Australia is home to some of the most singular creatures alive today, but a new piece of outdoor art pays homage to an organism that last inhabited the continent 65 million years ago. As the Townsville Bulletin reports, an etching of a prehistoric ammonite has appeared in a barren field in Queensland.

Ammonites are the ancestors of the cephalopods that currently populate the world’s oceans. They had sharp beaks, dexterous tentacles, and spiraling shells that could grow more than 3 feet in diameter. The inland sea where the ammonites once thrived has since dried up, leaving only fossils as evidence of their existence. The newly plowed dirt mural acts as a larger-than-life reminder of the ancient animals.

To make a drawing big enough to be seen from space, mathematician David Kennedy plotted the image into a path consisting of more than 600 “way points.” Then, using a former War World II airfield as his canvas, the property’s owner Rob Ievers plowed the massive 1230-foot-by-820-foot artwork into the ground with his tractor.

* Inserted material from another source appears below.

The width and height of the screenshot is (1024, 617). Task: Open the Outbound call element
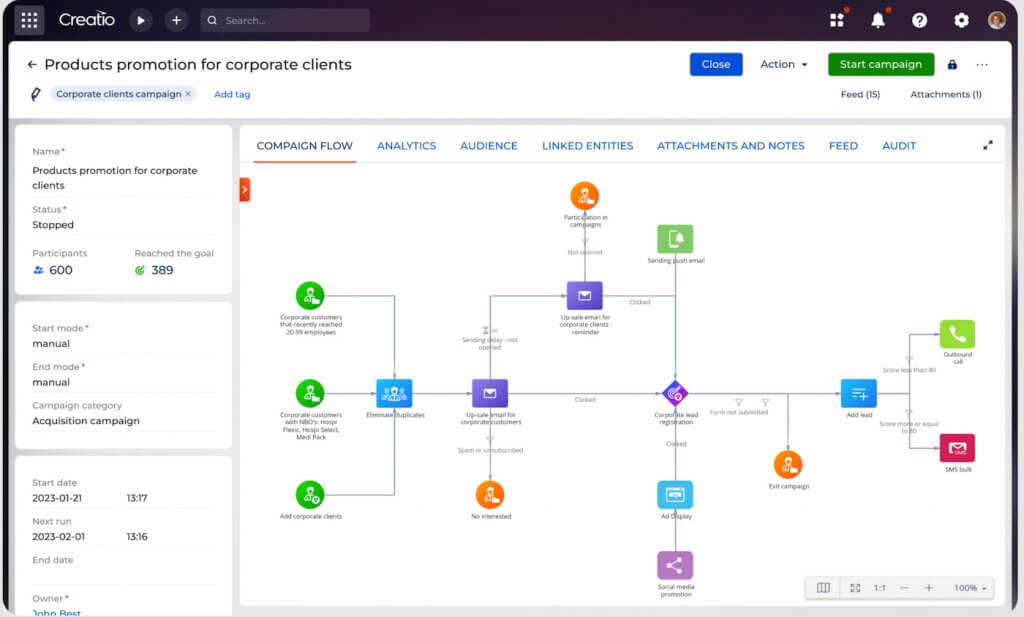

The project was funded by Soil Science Australia, an organization that uses soil art to raise awareness of the importance of farming. The sketch doubles as a paleotourist attraction for the local area, which is home to Australia's "dinosaur trail" of museums and other fossil-related attractions. But to see the craftsmanship in all its glory, visitors will need to find a way to view it from above.